Times Square, then, might be a reminder of what a dangerous queer public might look like, could still look like. As Lauren Berlant argues, “The real fear we face, as scholars and activists, is not that queers in America will have sex, but that morning, noon, and night, in the streets and everywhere, queers in America will have politics.” Against the more familiar urban genre of noir, which so often links the dangers of the city with the sexuality of femme fatales and other uncontrollable women, and against these histories of the political and corporate privatization of (non-normative) sexuality, Times Square challenges this production of urban spaces with a queer, punk rock love story that passionately and perversely takes place in public.
For more on the gentrification and redevelopment of Times Square in the name of “family values and safety,” see Samuel Delaney’s Times Square Red, Times Square Blue.

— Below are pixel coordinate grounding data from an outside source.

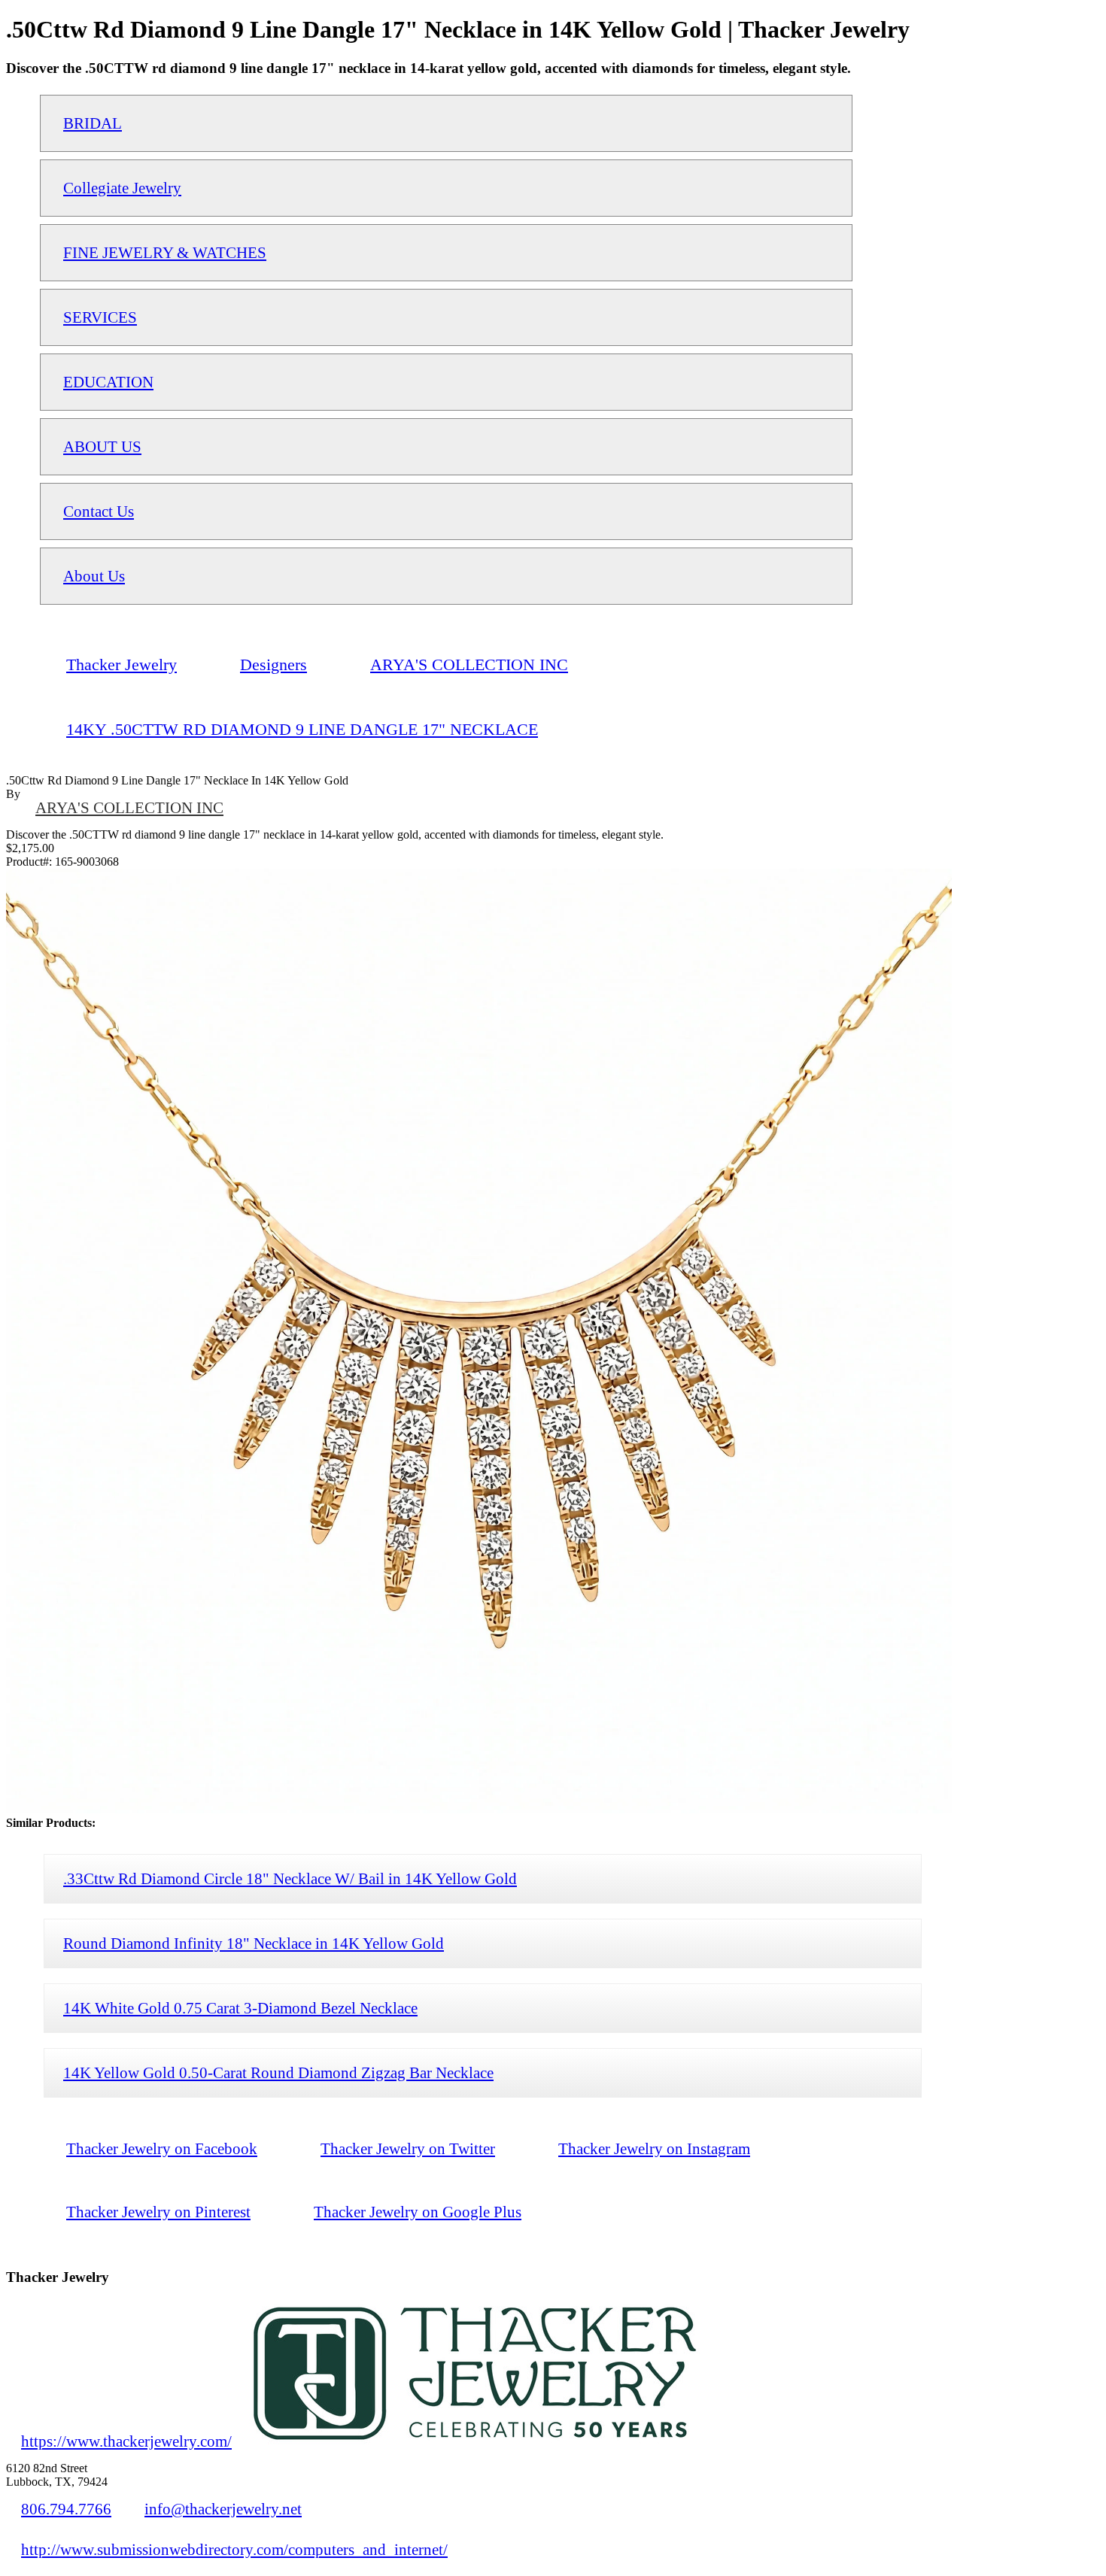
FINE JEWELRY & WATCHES (164, 252)
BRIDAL (92, 123)
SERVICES (100, 317)
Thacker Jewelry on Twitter (408, 2148)
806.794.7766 (66, 2508)
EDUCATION (108, 381)
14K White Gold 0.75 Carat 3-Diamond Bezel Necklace (240, 2007)
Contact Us (98, 511)
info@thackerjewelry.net (223, 2508)
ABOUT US (102, 446)
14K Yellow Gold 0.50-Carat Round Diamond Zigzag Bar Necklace (278, 2072)
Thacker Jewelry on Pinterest (158, 2211)
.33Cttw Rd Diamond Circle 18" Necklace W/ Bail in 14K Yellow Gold (290, 1878)
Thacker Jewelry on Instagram (654, 2148)
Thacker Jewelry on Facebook (161, 2148)
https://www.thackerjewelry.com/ (126, 2441)
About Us (94, 575)
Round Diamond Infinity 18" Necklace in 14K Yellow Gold (253, 1943)
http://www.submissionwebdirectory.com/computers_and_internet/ (234, 2549)
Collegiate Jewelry (122, 187)
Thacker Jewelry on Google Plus (417, 2211)
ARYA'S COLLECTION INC (129, 807)
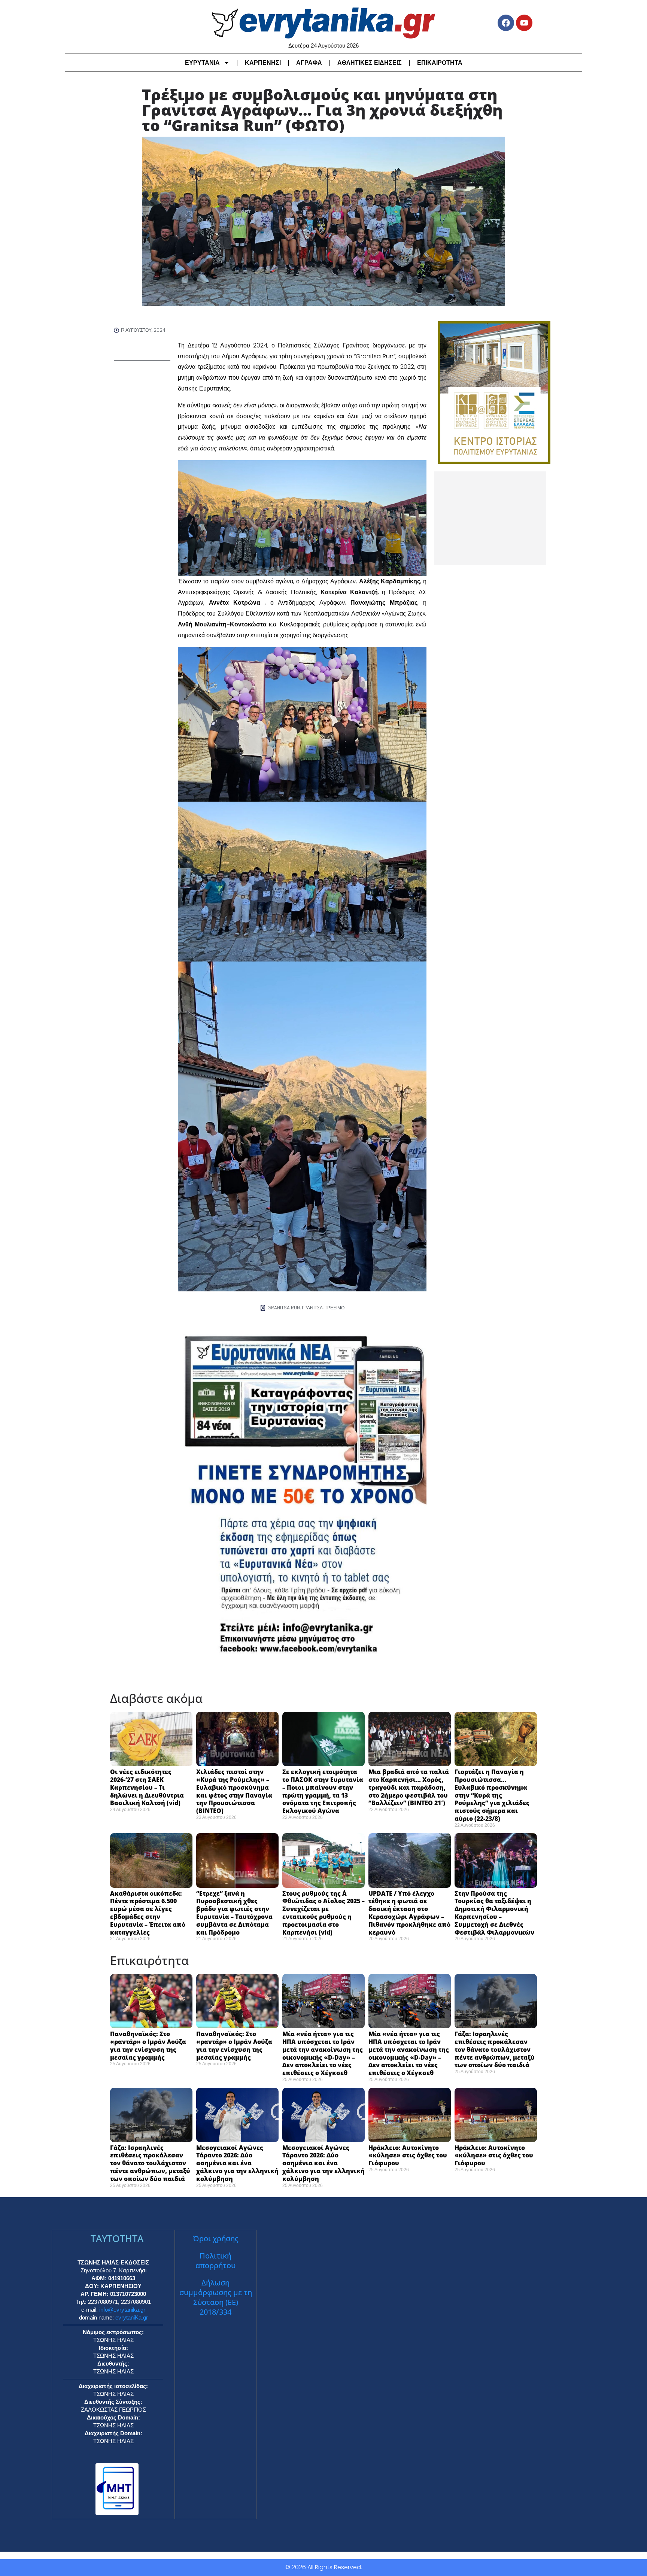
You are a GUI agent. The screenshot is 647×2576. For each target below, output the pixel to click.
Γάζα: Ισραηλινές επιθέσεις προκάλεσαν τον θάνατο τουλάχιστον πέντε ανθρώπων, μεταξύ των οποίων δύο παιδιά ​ (495, 2049)
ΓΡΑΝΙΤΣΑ (312, 1307)
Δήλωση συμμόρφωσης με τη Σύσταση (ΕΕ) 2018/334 (215, 2297)
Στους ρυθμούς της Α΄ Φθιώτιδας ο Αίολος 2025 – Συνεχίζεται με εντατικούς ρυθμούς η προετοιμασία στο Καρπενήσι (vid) (323, 1912)
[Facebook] (506, 23)
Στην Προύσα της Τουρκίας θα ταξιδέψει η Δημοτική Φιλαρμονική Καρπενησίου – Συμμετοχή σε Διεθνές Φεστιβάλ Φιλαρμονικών (494, 1912)
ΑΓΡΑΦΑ (309, 63)
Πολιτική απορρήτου (215, 2260)
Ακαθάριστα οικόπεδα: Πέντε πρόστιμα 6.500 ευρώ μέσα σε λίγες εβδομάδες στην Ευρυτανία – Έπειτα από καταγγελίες (147, 1912)
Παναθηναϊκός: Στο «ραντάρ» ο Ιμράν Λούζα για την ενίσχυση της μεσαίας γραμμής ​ (148, 2045)
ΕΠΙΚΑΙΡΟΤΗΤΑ (439, 63)
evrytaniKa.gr (131, 2317)
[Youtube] (524, 23)
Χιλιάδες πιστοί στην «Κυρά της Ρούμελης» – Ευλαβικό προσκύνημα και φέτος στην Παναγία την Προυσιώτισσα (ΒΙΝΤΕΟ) (234, 1791)
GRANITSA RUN (284, 1307)
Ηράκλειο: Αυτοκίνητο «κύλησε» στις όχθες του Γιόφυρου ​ (407, 2156)
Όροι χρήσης (216, 2238)
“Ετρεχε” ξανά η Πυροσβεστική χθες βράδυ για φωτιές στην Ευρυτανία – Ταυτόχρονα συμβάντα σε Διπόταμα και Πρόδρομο (234, 1912)
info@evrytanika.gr (122, 2309)
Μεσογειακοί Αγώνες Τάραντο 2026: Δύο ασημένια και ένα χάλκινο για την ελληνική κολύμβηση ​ (237, 2163)
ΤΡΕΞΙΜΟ (334, 1307)
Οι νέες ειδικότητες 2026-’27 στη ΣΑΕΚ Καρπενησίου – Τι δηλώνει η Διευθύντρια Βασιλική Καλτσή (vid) (147, 1787)
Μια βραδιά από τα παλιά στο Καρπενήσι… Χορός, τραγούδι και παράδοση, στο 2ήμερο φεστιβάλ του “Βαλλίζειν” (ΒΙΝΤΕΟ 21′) (408, 1787)
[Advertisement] (490, 518)
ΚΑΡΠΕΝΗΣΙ (263, 63)
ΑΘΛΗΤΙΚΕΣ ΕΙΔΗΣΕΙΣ (369, 63)
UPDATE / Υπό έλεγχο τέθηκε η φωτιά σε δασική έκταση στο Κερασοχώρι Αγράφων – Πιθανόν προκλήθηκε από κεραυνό (409, 1912)
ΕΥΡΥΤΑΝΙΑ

For feminist theory about spatial politics, see Rosalyn Deutsche’s Evictions and Doreen Massey’s Space, Place, and Gender. And for all that Alan Moyle disapproved, the two-LP soundtrack for Times Square isn’t bad at all, featuring tracks by Patti Smith, Lou Reed, the Ramones, Gary Numan and Suzi Quatro. He’s also responsible for Pump Up the Volume, featuring a young Christian Slater as a low-fi shock jock who inspires his teenaged listeners to “stay hard.” Thanks to Toby Beauchamp for sharing the love for Times Square and Billie Jean.